C'mon. I'm a full stack dev but this is like me saying I just want to code something quick in C++ but don't know anything about it. Maybe I don't know how to tell a pointer from a shared_ptr or what a destructor is. Even if I don't know how to do them, I'm pretty aware that these things are very well understood and documented by a huge community, to the point that I probably wouldn't rely on some AI-written article with almost no useful information to show me how to do what I wanted to do... I'd want to actually learn what was going on under the hood... and if I did somehow find such an article useful to explaining pointers in the most vapid way possible for my use case, I certainly wouldn't post it to HN. And if I did post it to HN and it suddenly ranked to the top, I would think something had gone completely wrong with the universe.
It's an objectively terrible article. It gives a bunch of arbitrary things to copy without really explaining them, and it is completely useless for building anything real. It is probably written by an AI. It's trash. What on earth makes you think it deserves more attention than the other million useless articles on this subject?
If you want to make a personal website, you have two routes: Use a template thing like wordpress, with a GUI, or learn at least a bare minimum of HTML, CSS and probably some Javascript, as well as how to set up a server. What's offered in this article is not very useful to making a personal website... it's like if you wanted to bake a cake, and you read an article saying that frosting is made from sugar and butter. This isn't news and it's it's not particularly useful to baking your cake either.
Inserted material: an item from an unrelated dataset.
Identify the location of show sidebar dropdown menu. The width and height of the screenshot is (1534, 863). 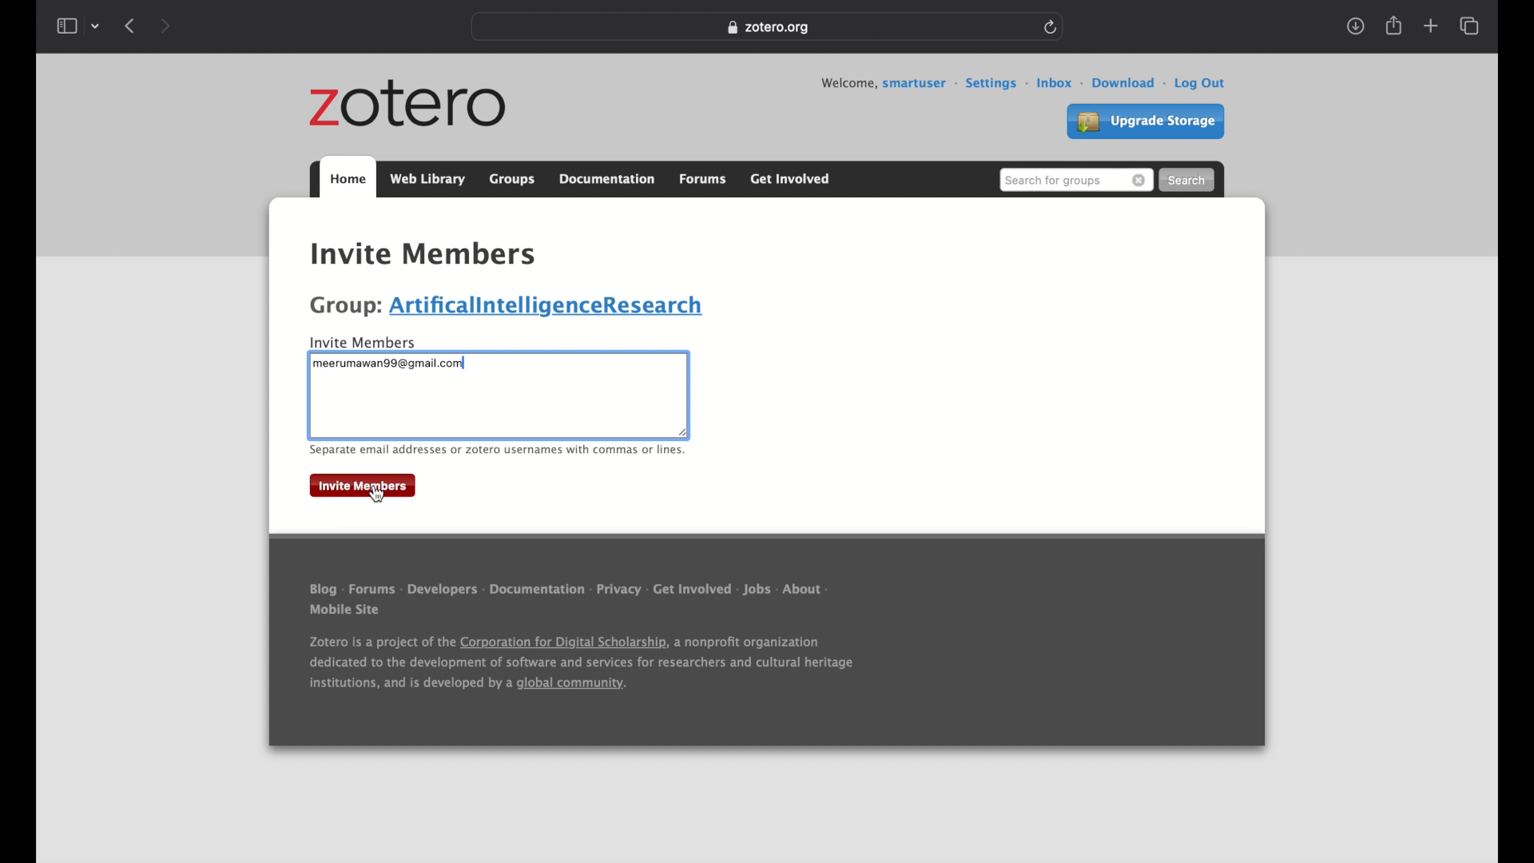
(78, 26).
Just to like, follow up: 99% of the point of making your personal website is, like, making it fucking personal which is to say that you put your own time and energy into learning something in the process. Copy/pasting random CSS from the web is not learning. Also, copy/pasting this particular CSS is not even showing the slightest bit of interest.
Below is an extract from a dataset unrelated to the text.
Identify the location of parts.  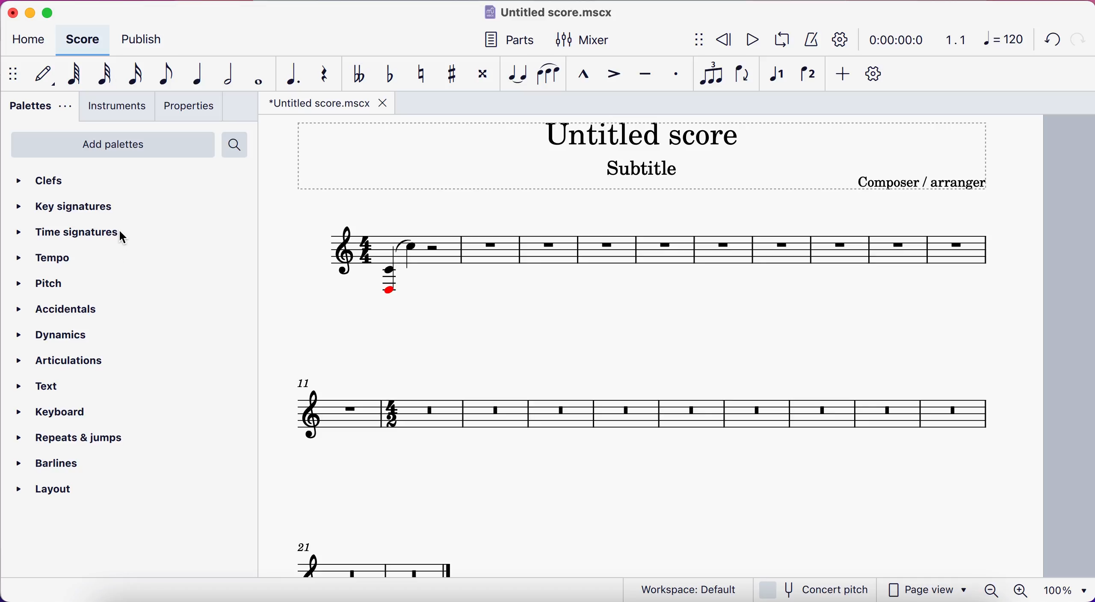
(503, 41).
So consider: Why would anyone care about your personal website if you don't care enough to learn how to make it, you know, personal by actually learning a tiny bit about the art you're trying to put into practice?
And none of this even starts to explain why this junk would be popular here. There are some brilliant CSS hacks in the wild that deserve attention, but this is sub-par even for child's play that might teach you how to do something useful. It's not even a lesson. It's just some crap you don't understand that you might copy and paste, with almost no explanation.